Il melanoma è un tumore maligno che si origina dai melanociti della cute e delle mucose, da quelli che costituiscono i nevi o, molto più raramente, dai melanociti posti in sedi extracutanee (occhio, meningi, orecchio interno, etc...). Il melanoma si sviluppa in tempi successivi attraverso vari stadi di progressione in cui presenta aspetti clinici ed istologici diversi.
Come è noto, tradizionalmente si distingue in 4 varietà cliniche:
1. melanoma a diffusione superficiale
2. lentigo maligna melanoma
3. melanoma lentigginoso acrale
4.melanoma nodulare
Le prime tre lesioni iniziano con una diffusione ‘piana’ sulla superficie cutanea, che rappresenta la fase di crescita orizzontale (melanoma piano). Dopo un periodo di tempo variabile, questi tumori possono sviluppare componenti nodulari invasive (melanoma piano-cupoliforme).
Invece il melanoma nodulare fin dal primo momento è un nodulo invasivo in profondità (melanoma cupoliforme).
Si tratta di una distinzione importante che non ha solo valore accademico, ma si correla bene anche con la prognosi della neoplasia.
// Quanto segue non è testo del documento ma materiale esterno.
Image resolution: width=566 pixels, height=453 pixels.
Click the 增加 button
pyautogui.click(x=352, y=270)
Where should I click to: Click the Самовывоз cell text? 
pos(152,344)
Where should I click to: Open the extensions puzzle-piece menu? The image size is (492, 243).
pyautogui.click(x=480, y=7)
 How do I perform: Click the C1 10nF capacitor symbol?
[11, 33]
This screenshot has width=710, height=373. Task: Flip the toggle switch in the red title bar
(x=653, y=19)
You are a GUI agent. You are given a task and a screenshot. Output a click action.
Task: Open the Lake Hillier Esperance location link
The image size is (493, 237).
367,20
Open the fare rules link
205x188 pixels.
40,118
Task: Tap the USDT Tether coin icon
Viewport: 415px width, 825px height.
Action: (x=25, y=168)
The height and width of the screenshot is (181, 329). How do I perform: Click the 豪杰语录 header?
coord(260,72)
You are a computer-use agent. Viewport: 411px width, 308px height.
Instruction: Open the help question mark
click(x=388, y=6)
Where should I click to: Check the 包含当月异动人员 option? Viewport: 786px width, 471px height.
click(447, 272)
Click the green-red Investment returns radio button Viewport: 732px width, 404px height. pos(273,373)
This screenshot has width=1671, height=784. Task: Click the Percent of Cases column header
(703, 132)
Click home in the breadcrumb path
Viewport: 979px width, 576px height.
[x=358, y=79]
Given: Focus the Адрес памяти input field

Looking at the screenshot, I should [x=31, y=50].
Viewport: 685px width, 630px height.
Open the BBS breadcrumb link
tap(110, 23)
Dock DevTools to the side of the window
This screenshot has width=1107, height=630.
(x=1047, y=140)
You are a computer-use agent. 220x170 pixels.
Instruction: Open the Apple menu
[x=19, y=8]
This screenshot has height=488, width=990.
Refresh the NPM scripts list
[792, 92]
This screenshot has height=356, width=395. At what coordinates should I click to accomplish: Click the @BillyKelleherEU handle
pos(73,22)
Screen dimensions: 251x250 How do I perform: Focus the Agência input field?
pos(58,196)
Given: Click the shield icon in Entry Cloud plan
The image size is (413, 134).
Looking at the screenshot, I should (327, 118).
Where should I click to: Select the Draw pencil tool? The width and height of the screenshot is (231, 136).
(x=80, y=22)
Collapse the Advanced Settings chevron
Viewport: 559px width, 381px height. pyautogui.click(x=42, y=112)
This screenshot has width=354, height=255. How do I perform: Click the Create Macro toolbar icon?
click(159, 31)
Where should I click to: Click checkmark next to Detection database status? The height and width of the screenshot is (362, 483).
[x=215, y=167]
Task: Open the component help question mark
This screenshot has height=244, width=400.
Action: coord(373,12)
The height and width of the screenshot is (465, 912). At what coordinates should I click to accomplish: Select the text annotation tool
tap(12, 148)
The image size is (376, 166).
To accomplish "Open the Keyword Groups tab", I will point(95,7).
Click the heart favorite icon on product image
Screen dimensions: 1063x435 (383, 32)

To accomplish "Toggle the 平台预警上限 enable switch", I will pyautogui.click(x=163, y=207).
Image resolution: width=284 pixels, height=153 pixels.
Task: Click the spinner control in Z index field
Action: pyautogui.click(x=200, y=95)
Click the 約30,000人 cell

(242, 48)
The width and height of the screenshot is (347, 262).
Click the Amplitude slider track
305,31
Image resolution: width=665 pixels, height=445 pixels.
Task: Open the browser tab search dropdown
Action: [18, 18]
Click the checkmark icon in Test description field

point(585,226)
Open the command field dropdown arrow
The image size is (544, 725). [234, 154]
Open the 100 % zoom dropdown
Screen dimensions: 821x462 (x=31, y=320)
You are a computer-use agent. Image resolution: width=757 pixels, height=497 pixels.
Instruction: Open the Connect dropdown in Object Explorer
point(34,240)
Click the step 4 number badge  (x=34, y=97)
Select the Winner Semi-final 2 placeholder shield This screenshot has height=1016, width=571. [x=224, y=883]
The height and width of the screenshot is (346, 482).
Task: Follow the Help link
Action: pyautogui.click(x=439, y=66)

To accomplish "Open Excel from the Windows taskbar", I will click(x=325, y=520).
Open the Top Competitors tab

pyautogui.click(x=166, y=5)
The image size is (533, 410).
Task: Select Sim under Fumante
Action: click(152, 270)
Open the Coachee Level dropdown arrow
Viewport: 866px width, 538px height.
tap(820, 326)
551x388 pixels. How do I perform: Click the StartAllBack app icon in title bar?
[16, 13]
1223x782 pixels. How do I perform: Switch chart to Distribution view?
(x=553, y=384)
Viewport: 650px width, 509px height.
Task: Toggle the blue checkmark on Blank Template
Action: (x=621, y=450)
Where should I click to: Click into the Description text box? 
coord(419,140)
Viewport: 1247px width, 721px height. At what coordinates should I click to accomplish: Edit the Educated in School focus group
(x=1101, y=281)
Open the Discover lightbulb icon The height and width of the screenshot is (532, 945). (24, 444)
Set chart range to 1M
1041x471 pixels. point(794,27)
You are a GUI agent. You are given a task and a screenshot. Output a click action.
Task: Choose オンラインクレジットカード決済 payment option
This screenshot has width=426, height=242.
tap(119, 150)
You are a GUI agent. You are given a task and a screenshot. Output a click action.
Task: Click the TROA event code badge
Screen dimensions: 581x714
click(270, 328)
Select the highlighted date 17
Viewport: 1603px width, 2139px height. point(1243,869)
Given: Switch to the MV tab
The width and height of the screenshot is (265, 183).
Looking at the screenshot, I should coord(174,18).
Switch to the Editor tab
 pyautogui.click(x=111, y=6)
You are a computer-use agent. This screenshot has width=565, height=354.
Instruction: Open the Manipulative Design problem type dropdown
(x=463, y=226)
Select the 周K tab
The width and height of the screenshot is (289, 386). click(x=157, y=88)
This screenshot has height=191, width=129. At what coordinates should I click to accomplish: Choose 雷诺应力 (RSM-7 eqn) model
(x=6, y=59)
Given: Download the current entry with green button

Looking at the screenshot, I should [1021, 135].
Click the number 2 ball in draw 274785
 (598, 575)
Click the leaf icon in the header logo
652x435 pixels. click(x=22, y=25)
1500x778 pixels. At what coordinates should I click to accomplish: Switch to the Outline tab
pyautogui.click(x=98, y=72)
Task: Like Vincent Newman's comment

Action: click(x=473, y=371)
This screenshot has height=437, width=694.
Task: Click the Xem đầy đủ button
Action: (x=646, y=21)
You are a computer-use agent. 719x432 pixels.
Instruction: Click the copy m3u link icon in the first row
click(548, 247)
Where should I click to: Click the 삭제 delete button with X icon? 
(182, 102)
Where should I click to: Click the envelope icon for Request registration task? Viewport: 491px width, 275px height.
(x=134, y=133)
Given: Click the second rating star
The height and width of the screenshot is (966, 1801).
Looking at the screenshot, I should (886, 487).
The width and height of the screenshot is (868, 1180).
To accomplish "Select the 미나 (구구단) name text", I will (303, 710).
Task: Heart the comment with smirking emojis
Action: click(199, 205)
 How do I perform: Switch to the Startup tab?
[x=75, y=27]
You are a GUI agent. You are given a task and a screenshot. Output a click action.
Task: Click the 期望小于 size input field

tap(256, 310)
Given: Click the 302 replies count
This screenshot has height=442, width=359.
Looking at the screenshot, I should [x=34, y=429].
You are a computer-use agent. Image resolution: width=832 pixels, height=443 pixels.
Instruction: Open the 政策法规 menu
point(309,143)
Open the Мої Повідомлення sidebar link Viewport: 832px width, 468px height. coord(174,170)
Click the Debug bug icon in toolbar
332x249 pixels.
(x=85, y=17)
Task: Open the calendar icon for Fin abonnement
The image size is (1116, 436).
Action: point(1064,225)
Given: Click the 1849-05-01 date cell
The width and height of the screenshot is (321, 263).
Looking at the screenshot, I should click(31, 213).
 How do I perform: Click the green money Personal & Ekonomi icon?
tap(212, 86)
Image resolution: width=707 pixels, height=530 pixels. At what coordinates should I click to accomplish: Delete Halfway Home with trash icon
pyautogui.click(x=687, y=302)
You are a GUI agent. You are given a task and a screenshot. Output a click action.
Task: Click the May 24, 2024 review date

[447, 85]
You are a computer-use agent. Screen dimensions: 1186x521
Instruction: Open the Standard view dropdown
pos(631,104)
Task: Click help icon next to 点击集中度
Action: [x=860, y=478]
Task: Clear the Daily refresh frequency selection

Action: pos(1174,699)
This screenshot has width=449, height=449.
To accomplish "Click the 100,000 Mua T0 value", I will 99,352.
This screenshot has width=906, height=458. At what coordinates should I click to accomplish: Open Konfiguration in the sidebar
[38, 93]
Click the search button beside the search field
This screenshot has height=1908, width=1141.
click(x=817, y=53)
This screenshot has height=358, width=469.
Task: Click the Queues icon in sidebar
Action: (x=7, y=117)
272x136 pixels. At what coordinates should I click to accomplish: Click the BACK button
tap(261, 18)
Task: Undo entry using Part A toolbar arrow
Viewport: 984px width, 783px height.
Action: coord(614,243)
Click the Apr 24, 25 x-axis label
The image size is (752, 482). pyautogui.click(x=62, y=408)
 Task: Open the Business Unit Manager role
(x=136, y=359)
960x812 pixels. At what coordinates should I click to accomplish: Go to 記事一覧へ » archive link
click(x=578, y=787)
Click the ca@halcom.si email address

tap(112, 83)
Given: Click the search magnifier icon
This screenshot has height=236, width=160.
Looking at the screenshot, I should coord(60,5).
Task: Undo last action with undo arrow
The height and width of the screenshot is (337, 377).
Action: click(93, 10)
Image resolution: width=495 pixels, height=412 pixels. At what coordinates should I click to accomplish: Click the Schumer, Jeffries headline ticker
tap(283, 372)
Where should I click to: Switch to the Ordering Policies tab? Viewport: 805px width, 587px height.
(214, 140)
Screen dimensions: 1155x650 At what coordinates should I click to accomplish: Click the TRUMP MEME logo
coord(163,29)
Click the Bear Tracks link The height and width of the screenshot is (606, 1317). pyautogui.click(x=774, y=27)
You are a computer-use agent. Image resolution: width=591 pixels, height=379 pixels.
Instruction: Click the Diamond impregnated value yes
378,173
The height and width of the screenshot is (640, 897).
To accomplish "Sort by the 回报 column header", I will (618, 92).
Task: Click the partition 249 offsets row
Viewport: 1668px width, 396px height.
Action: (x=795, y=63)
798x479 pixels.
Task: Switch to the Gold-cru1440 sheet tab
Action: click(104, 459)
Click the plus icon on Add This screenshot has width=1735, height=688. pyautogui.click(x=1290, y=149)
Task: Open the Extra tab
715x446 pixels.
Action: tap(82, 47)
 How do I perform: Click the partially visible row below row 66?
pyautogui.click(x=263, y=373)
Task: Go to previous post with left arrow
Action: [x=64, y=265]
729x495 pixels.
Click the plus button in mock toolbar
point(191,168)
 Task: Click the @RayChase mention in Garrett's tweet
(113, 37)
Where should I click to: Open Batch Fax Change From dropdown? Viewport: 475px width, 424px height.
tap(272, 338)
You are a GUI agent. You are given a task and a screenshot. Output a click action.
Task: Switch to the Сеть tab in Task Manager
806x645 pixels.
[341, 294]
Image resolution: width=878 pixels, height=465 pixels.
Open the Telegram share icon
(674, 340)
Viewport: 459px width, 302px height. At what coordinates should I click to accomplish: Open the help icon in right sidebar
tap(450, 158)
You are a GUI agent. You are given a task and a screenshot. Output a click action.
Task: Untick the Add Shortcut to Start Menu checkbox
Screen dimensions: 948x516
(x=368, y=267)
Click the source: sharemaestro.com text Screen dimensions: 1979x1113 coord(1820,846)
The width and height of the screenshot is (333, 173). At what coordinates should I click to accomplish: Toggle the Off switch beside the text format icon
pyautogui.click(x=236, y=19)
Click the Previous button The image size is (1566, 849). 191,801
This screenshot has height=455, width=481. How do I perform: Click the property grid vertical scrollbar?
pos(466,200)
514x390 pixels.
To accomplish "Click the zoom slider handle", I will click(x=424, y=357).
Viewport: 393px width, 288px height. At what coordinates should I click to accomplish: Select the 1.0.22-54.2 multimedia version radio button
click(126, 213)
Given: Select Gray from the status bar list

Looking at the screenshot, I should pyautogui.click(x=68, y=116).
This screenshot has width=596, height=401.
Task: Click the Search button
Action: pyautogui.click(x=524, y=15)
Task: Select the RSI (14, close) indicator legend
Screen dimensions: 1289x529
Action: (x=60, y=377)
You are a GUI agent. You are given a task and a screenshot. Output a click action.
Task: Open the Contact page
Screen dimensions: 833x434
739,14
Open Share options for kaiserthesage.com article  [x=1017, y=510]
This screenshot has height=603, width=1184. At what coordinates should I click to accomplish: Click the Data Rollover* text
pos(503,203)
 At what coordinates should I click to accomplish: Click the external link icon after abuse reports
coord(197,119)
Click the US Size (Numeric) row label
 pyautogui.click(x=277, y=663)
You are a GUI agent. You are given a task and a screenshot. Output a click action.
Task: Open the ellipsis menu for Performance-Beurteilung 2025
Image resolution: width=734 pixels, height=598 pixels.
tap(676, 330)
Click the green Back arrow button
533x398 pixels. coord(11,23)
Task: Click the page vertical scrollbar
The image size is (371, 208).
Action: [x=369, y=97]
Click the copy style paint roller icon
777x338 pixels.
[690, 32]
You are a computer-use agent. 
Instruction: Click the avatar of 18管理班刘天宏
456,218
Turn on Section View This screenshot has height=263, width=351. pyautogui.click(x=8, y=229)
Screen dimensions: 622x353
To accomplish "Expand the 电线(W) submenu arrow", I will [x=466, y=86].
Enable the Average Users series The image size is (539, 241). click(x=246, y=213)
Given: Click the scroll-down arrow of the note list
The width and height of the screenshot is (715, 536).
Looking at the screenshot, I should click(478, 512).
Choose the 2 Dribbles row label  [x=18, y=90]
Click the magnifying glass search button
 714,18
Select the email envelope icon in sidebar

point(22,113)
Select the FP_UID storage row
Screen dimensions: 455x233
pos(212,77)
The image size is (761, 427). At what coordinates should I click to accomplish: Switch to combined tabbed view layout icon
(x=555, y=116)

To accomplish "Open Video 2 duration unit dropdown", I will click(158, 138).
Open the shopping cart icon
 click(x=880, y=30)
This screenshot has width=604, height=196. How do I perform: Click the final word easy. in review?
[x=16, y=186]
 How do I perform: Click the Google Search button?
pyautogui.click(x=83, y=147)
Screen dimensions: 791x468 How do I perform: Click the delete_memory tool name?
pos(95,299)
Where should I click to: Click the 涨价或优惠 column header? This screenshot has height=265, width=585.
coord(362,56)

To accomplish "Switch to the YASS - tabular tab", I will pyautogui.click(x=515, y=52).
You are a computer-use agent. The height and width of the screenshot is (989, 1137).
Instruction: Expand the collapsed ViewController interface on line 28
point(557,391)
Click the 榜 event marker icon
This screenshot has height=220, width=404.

Infatti, tra i vari fattori che possono essere presi in considerazione per prevedere l’evoluzione del melanoma, attualmente si considera di primaria importanza lo spessore massimo del tumore*. (Fonte: ISS)
Gli incrementi, pur più modesti, nei tassi di mortalità testimoniano che il melanoma cutaneo è effettivamente aumentato nelle popolazioni europee, o di origine europea, e che le recentissime flessioni della mortalità, soprattutto nei giovani, sono ascrivibili ai primi risultati favorevoli della diagnosi precoce.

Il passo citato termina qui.